After playing parts of five major league seasons with three teams all in the National League West – San Francisco, which drafted him in the first round in 2007, Colorado and L.A. – he’s thrilled to be home and to be on a team where he could see more playing time in the first month or two of the season than he got in the past two seasons combined with the Dodgers.

He’s played mostly shortstop and second base in the majors but has experience at the infield corners and left field. The Braves had him working out just as much at third base as at the middle-infield spots in Monday’s first full-squad workouts.

“With our four-man bench that (versatility) is huge,” manager Brian Snitker said. “Versatility can keep guys around a long time and keep them a part of the team and a big part of the team.”

So can having outstanding reputations as teammates and hard workers, like Culberson does.

Here’s what Snitker learned asking others who’ve coached, managed or played with him about Culberson: “Awesome.
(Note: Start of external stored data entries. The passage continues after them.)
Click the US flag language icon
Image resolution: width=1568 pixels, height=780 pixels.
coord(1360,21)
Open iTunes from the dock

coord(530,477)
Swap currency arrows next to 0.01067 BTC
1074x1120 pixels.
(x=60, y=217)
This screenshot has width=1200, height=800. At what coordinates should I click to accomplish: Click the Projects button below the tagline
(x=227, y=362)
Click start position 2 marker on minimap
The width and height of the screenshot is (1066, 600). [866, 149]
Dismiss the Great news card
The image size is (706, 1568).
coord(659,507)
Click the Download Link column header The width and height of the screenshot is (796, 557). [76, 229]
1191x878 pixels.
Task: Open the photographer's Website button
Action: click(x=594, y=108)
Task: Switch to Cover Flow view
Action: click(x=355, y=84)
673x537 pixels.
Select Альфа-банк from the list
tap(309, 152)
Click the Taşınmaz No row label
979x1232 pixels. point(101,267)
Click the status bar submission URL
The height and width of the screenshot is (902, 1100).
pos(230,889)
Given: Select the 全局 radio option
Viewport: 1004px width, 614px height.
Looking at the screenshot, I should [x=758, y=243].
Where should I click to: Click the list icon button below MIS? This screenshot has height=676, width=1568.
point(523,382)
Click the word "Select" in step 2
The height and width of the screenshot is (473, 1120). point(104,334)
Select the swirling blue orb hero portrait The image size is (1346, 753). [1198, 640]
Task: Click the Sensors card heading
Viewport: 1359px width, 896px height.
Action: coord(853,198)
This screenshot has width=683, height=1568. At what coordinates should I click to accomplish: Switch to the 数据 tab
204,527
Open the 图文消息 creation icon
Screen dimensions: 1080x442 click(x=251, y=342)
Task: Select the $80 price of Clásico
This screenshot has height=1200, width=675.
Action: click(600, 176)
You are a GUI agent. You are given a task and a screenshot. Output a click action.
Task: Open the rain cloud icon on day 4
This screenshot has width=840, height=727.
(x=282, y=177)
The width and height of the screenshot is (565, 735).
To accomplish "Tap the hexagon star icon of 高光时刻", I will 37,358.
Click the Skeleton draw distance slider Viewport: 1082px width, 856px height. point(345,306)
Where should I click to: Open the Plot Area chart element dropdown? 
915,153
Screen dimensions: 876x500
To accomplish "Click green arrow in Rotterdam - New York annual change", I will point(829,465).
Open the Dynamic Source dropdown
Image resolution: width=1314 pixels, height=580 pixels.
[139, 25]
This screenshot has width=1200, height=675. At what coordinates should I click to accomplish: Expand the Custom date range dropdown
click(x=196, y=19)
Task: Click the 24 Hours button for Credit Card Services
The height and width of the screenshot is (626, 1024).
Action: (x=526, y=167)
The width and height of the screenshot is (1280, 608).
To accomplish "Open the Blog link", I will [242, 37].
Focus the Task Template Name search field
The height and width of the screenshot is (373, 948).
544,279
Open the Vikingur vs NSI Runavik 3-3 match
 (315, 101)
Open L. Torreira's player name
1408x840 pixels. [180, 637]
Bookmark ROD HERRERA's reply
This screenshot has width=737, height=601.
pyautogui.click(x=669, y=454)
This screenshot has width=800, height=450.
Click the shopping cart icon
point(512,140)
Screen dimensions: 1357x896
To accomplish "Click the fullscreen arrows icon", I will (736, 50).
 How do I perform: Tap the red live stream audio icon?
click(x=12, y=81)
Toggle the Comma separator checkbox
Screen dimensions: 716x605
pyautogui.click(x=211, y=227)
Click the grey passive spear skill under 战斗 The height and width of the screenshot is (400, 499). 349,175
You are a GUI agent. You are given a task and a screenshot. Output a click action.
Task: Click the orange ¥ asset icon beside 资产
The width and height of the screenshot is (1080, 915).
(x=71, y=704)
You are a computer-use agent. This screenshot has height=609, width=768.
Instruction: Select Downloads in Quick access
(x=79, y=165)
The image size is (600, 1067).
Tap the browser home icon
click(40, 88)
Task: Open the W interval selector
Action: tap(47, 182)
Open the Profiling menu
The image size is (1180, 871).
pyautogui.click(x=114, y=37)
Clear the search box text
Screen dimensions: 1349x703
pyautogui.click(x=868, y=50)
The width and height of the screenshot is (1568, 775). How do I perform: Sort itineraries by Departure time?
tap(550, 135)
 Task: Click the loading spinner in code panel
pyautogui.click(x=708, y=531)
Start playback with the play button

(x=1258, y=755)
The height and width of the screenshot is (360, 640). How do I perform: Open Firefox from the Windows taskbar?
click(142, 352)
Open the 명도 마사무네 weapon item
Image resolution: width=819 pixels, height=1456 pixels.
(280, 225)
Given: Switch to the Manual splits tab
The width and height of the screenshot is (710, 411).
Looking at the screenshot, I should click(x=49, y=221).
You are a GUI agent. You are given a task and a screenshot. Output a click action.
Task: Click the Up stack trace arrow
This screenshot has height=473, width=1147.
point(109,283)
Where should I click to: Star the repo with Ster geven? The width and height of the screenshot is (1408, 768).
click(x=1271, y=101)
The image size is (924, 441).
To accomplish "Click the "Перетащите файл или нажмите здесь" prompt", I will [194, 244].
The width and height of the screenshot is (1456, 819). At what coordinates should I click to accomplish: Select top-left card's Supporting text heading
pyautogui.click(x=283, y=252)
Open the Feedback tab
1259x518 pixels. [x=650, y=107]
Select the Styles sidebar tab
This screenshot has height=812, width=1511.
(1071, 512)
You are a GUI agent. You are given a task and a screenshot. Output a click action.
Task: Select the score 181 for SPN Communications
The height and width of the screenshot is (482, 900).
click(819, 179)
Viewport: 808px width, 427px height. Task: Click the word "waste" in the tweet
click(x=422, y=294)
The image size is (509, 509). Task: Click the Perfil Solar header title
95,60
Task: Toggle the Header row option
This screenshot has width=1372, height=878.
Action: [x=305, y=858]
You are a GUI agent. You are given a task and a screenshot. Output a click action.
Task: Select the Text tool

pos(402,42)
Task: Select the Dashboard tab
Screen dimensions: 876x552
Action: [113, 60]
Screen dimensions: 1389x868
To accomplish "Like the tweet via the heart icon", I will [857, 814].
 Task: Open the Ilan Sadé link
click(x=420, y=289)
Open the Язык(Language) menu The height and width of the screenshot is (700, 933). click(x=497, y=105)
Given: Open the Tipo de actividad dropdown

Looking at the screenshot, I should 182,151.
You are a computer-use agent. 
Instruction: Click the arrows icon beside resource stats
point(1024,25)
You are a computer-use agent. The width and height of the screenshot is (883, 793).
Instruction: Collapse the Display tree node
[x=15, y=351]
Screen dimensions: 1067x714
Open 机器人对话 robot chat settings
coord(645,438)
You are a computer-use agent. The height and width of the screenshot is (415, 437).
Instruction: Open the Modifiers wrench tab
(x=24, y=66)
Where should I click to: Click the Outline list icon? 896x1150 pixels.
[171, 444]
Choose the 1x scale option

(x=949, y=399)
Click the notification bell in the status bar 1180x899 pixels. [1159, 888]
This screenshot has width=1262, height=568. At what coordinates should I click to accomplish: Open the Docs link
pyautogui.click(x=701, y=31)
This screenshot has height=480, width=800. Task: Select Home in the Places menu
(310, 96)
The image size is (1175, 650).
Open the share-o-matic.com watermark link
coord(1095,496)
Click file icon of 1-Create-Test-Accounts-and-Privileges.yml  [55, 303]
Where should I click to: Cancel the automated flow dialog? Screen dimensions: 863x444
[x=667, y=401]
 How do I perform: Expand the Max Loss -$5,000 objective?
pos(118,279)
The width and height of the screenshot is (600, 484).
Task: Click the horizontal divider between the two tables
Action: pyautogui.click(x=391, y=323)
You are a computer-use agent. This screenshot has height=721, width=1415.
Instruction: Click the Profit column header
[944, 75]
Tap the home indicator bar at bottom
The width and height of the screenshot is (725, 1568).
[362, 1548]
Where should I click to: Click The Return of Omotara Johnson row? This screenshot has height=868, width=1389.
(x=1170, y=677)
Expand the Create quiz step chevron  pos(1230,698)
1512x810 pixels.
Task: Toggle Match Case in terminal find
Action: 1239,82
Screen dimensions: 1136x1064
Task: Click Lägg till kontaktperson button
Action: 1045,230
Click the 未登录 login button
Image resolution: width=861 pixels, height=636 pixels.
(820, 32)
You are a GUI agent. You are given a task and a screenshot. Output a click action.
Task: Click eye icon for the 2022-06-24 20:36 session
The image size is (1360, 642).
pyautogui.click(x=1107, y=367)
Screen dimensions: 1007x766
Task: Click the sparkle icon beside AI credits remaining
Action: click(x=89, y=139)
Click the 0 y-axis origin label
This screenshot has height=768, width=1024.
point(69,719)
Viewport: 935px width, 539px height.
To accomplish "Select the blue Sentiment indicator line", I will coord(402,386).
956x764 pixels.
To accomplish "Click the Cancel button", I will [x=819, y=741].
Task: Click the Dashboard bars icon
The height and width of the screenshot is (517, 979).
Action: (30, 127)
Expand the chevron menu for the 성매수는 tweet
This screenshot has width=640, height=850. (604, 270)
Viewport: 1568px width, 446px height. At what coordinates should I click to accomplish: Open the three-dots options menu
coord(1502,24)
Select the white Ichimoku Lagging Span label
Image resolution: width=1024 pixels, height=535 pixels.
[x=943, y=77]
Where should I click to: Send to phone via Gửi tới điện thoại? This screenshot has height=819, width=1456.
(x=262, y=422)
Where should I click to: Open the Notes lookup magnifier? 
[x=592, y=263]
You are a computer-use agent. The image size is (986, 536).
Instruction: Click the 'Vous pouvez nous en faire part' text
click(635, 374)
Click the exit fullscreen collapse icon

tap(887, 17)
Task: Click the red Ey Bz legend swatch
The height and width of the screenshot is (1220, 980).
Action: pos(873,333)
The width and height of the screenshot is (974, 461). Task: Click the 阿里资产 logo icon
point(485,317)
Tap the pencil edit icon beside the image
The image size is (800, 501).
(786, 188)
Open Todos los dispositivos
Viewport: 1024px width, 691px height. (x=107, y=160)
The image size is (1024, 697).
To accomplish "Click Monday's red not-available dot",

Just really good, solid player. Great teammate – and I can tell that talking to him. He’s just a quality guy. Just visited with him in the stadium (SunTrust Park) before we came down here. It was good to get to know him a little bit. Just a pro. He knows his role and he’s going to be a valuable guy for us to have.”

Culberson bounced between the minor leagues enough times in the past five years not to take anything for granted, and said he doesn’t assume anything as far as a spot on the Braves opening-day roster. But team officials have made it clear it would take a surprising development for him not to be one of the Braves’ bench players, his versatility and experience huge pluses for a young team that can use a guy like him to help set the tone.

Culberson has just a .231 average and .595 OPS in 197 games (443 plate appearances) over five major league seasons. He went just 2-for-13 in 15 games for Los Angeles last season – he spent most of the season in Triple-A – after hitting .299 with one very memorable homer and a .697 OPS in 67 at-bats for the Dodgers in 2016.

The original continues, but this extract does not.